Entropy, my dear, is flatness. Energy flows from abundance to scarcity, until all is equal and flat, and then there is no energy. In the physics of electricity, its called potential, in simpler physics, a damn encloses and traps water at a height, there is energy in it because it is at a different level from the rest of the water, in the ocean. You can use the flow downward to power a turbine and translate that energy.

Thats what the corporatocracy is doing, we have built up a high lifestyle, lots of money. They opened up our previously closed system, opened up the floodgates of the damn, so our wealth will flow down to the poor countries where they have moved the making of things, the real generation of wealth. They are making their money off of the flow, as our standard of living drains down.

But some day, soon, we will be as poor as those countries where the real wealth creation has been moved, and the system will be flat, that energy potential arising from the differences between the economies will be gone. They will have siphoned off their percentage, and retire to their walled enclaves, having destroyed the highest and most productive civilization ever in human history, just to get their cut.

They are making money from arbitrage, not from production.

The poors in the USA are not to be condemned for failing to understand whats being done to them, Obama does not understand, he seems to be in the pocket of Goldman Sachs, when he bailed out the automakers, he said “those jobs aren’t coming back.” Then why the fuck bail them out, if they were, are, not going to create, provide, jobs, for us? Because Goldman Sachs does not care for production, making, creating wealth, value, jobs. Goldman Sachs and the international financiers have become addicted to the quick fix, the crack, of making money by speculation and arbitrage, not through investment in industry, industry being, real, physical, tangible creation of things of value, and jobs, and wealth based on a real economy, and not the paper trading and speculating and bullshit that this economy has become.

Don’t hate the fat little american kids, they are being screwed six ways from sunday by a corrupt culture of finance that no longer has any interest in any real economic value creation, they are simply mining a once-rich country until its accumulated capital is gone, and this year, they acheived their greatest swindle ever, with the trillion dollar bailouts, of “industries” that make nothing, while we write off and bid farewell to industries that do create value, and jobs, and real economic productivity.

@Promnight: The problem with our system is not that people drive the wrong cars, its that we rely too much on cars, period.

Some call it “infrastructure,” and you’ll need to go back fifty years to fix it.

My Civic has only 16,000 miles after four years, but I’m freelance — no commute — and I live cheap.
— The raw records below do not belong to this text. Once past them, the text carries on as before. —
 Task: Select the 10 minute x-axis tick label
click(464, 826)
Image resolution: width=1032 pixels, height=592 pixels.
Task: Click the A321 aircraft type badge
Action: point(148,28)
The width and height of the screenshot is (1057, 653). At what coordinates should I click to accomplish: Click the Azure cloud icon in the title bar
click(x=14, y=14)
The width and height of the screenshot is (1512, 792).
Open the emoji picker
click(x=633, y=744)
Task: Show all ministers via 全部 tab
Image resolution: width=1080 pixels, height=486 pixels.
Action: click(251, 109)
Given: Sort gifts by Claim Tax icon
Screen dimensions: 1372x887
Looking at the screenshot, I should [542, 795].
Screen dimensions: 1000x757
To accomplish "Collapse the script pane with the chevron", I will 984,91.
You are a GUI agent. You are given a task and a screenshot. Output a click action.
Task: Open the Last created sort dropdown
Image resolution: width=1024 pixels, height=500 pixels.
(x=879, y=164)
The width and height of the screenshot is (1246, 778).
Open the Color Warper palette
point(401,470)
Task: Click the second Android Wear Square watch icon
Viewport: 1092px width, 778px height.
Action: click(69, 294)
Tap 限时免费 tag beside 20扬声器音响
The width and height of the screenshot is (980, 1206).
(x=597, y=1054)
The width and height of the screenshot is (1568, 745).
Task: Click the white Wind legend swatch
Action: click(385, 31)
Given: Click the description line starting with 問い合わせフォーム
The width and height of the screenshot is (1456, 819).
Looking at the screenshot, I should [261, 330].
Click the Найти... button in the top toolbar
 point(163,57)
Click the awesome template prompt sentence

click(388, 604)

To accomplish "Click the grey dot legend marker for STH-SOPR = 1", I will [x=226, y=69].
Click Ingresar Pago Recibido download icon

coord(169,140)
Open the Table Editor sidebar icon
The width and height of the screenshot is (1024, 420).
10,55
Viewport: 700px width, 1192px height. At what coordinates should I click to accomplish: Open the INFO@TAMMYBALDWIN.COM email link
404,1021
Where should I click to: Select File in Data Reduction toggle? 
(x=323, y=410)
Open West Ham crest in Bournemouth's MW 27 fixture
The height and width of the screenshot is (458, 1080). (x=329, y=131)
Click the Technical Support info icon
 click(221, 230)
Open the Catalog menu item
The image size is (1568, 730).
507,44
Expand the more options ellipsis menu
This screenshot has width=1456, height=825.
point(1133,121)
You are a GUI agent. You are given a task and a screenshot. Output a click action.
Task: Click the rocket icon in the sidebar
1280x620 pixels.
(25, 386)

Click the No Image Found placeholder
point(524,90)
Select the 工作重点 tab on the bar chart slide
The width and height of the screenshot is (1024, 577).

But Southern California remains a Great Big Freeway, and most folks here don’t have the luxury of dictating their lifestyle. They don’t just rely on cars — there’s simply no alternative.

We had a thirty-year window to deal with it, starting in 1973, when it first came to public attention. We decided to live in Fantasyland instead. And here we are.

@Promnight: Y’know, I was thinking today, despite all the Unicorn talk — and especially after the Strategic Sellouts of a year ago — I really wasn’t expecting Barry to fix everything. But I did figure he at least wouldn’t make things worse.

And compared to the alternative, he’s certainly fucking things up less. Doesn’t make much of a rallying cry, however.

@Nabisco has a Fig Newton for your Feuds: eventually I caught him doing the “Chinese, Japanese, look at these” thing with his hands and eyelids that we all also learned in public school or on the playground.

I learned it as “Chinese, Japanese, American Knees.”

From my Japanese-American friend.

Whom we didn’t call “Japanese-American”, because that would have been weird.

Eugene: We Really Did Grow Up That Innocent.

@Promnight: I know I shouldn’t yell at the kids, and yell at the CEOs, but I’d be arrested at the Greenwich city limits if I tried to go yell at them.